I have an undergrad degree in EE. If someone could find a way to make today's undergrads learn the same material, but have a much easier time of it, why would anyone oppose that? Do I really need to feel bitter because I struggled but a whole new bunch of kids breeze through the material?
Sure, we don't want to waste time, but if the "fun science games" can lead to better understanding of the math behind it so much the better. I once used a weight hanging on a long string held up to my nose as an explanation of conservation of energy: "bet that this weight won't hit me in the face when I let it swing out and back?" "Why didn't it hit me?" "What can I change so it will smack me in the face?"
It's a "game," but they did learn something useful from it.
Math is to brain what lifting weights is to muscles. We teach math not because of some useful skills but to increase brain capacity. For the same reason languages used to be taught in the past. As same as with weight lifting it has to be hard to get results otherwise it's a waste of time.
If the problem is that large number of students enter STEM but drop out because they aren't equipped - then you have to prepare them better.
Two options - one is to make STEM degrees 6 or 8 years and teach 2-4 years of what should be high school physics at the start.
The other is to spend the time in high school teaching them the 'hard' stuff - when they don't have the option to drop out - rather than trying to 'interest them in science' by showing them only pretty/fun things.

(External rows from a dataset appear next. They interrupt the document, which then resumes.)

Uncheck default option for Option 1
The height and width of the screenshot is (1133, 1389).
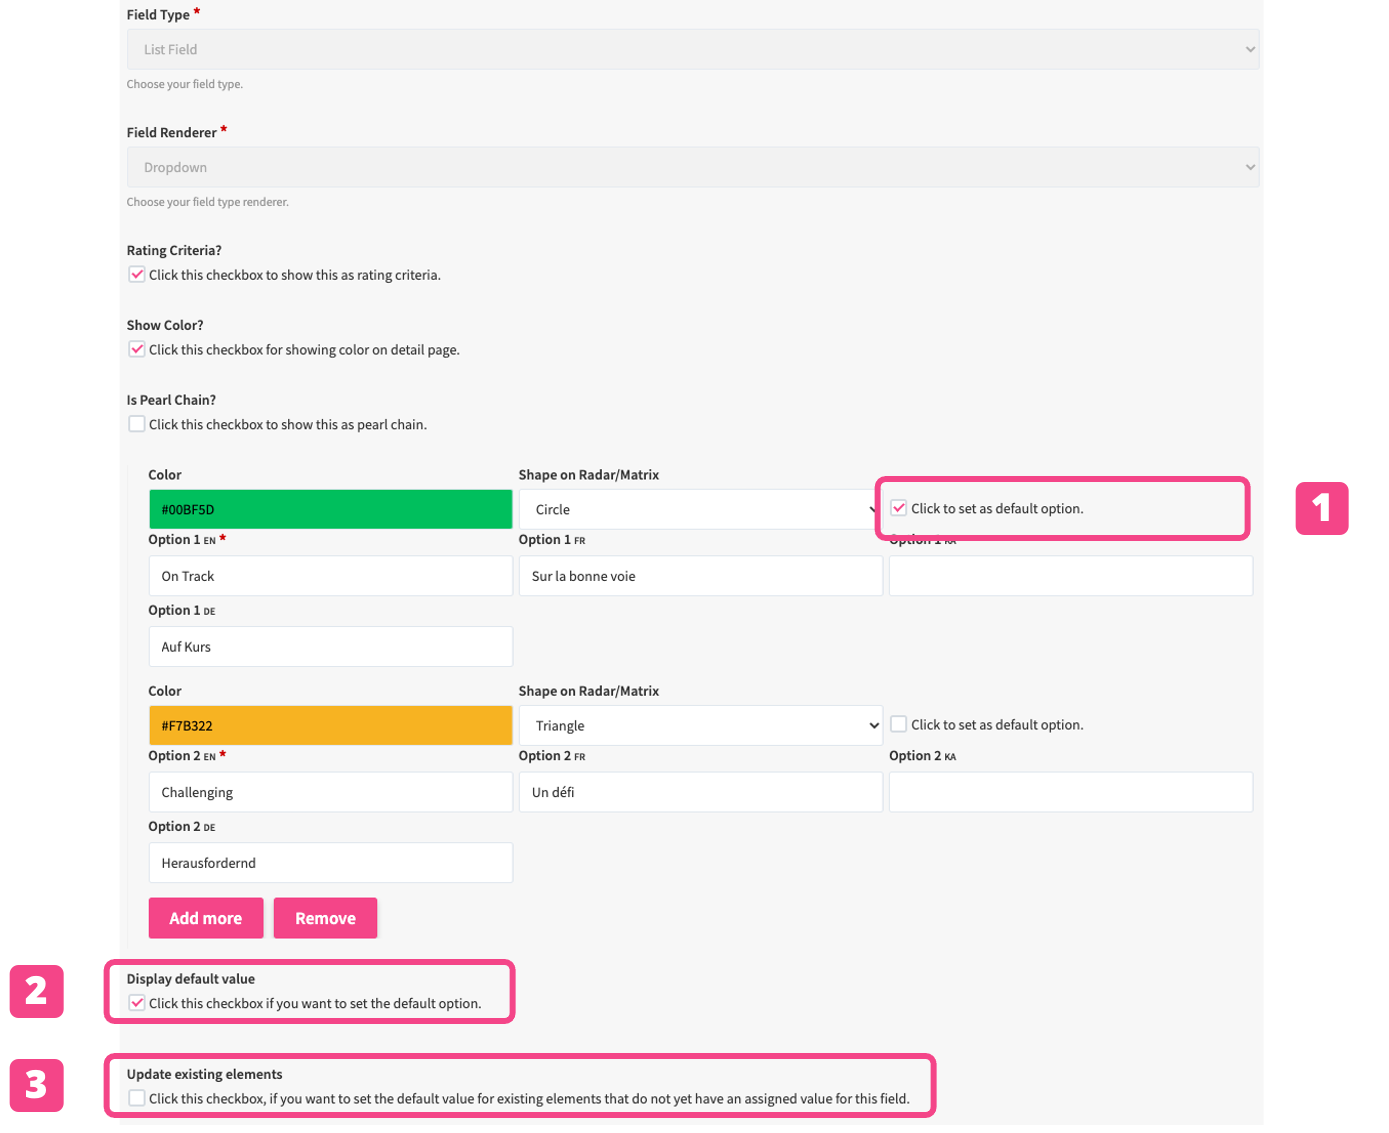[899, 508]
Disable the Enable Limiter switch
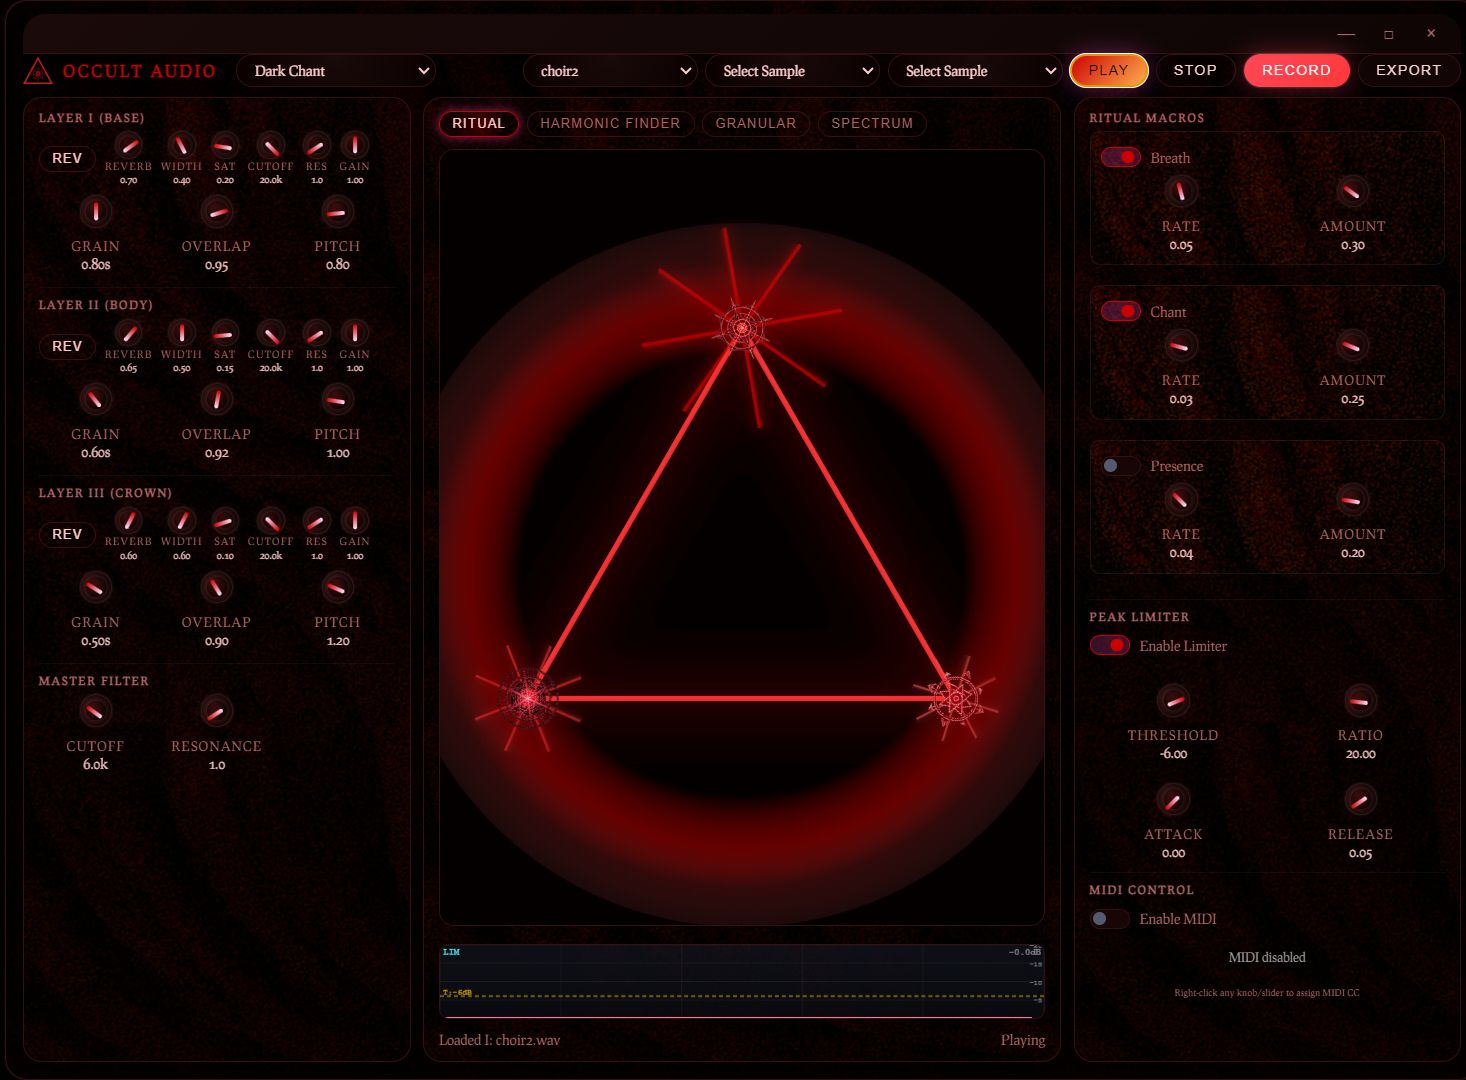Image resolution: width=1466 pixels, height=1080 pixels. tap(1110, 645)
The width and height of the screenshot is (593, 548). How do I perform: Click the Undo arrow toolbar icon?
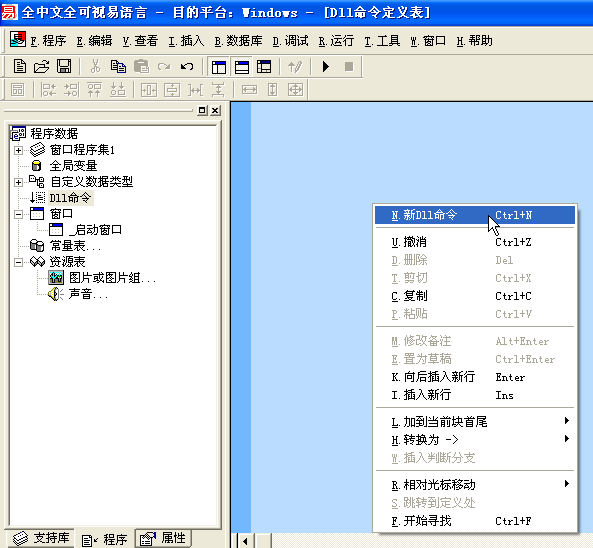point(187,67)
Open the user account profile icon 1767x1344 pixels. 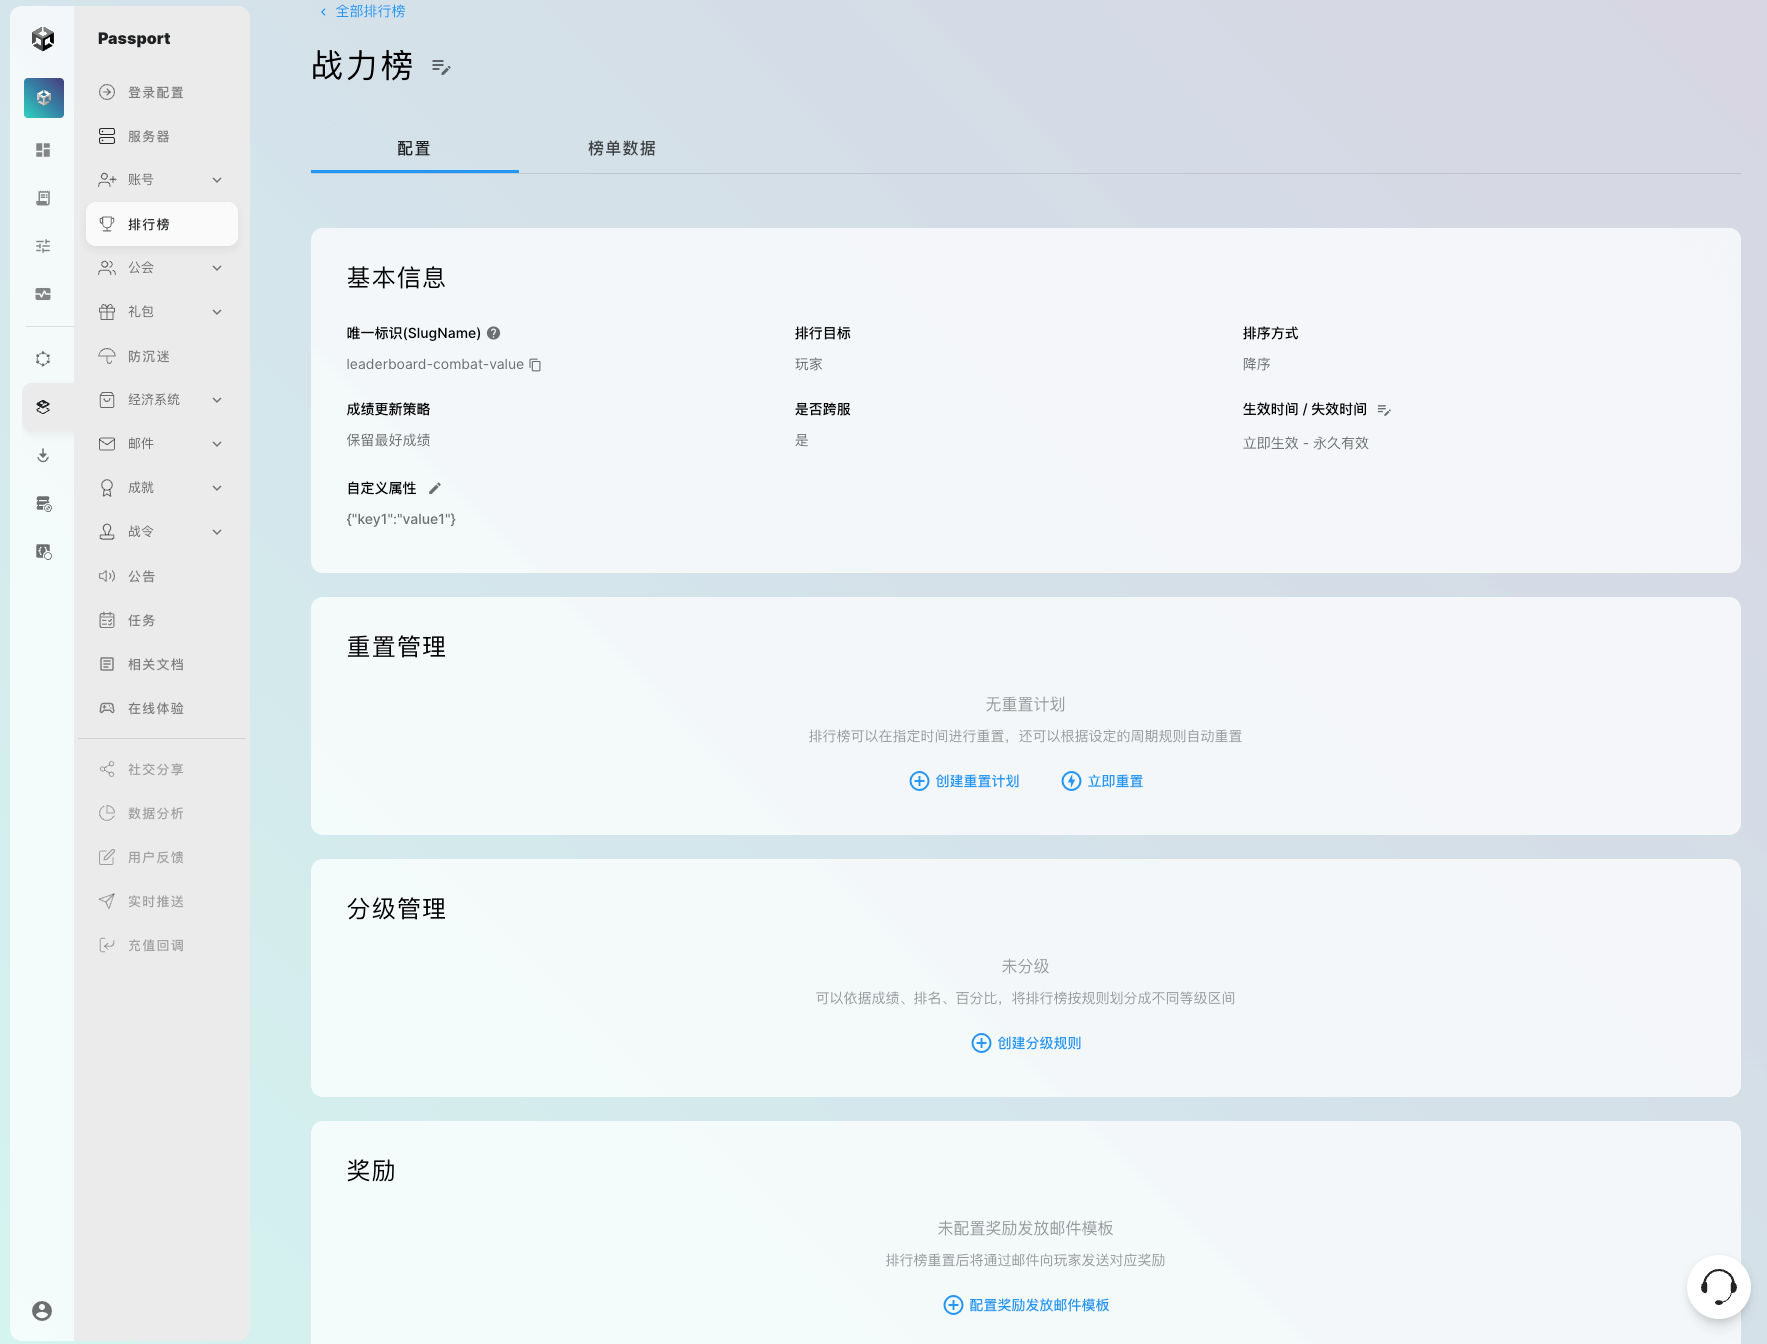[x=42, y=1310]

It was the soph/jr/sr years where it was very difficult to tie what you are learning to anything real and concrete. The worst part is that you are being asked to remember facts/processes/patterns for a test, then you rarely have to go through them again. So you end up forgetting most of what you learned. Since you didn't know what it was used for in the real world, you end up forgetting about something you didn't even care for in the first place.
The courses I enjoyed, I really enjoyed. At a school on the quarters system, you end up taking about 50 total courses and I enjoyed < 10 of these. My junior year I built a 4-bit processor on a breadboard using discrete parts for everything but the control system (fpga). This was one of my best memories because I understood the real-world applications of a processor and I got to sit in a lab and build it myself.
It's a broken system. It's a long grind thats not effective at getting you up to speed as a professional or getting you interested in your career. Its also terribly inefficient at improving your problem solving and analytical thinking. It still improves your problem solving/analytical thinking through brute force and I think thats a necessary process, but there has to be a better way.
If there was a way to combine the rigors of academic courses (to improve analytic thinking/problem solving ability) with the hands-on experience of vocational learning, I would be all for that. It is more applicable to software than some of the more traditional engineering disciplines, but I think it could work for all of them.
(admittedly my situation was poor because I chose the wrong major. I was an EE who was taking all CE electives and I moved into software after I graduated)
As for not being able to graduate enough STEM majors, ffs let's drop the jingoism and bring in more foreign students.